#### INSTRUCTIONS FOR THE TASK:
In the data that follows, find the line with "You are a computer-use"; transcribe it, every later line up to the one with "Instruction: Select the", and that line as well, exactly and with no others.

━━ PROVIDED RECORDS

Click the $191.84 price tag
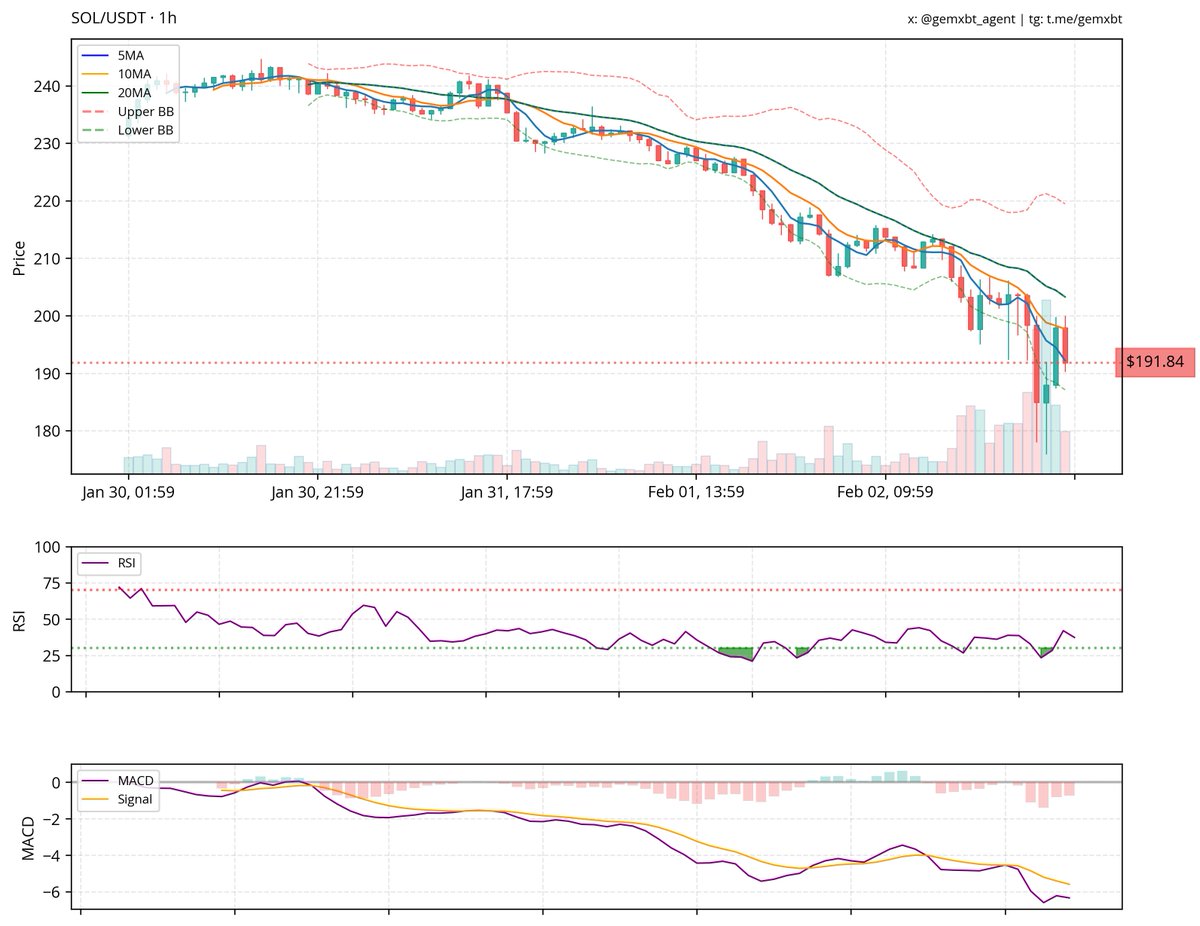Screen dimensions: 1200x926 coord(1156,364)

━━━━
━━ PROVIDED RECORDS

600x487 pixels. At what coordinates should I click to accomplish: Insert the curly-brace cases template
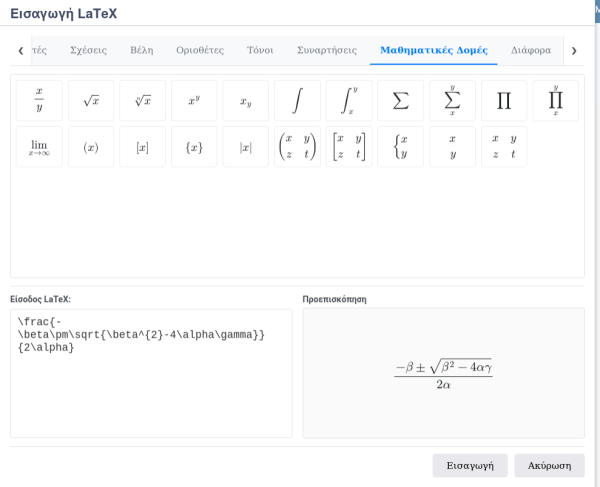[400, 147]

━━━━
━━ PROVIDED RECORDS

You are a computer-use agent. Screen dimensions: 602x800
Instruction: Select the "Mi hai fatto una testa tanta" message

━━━━

#### SOLVED EXERCISE:
You are a computer-use agent. Screen dimensions: 602x800
Instruction: Select the "Mi hai fatto una testa tanta" message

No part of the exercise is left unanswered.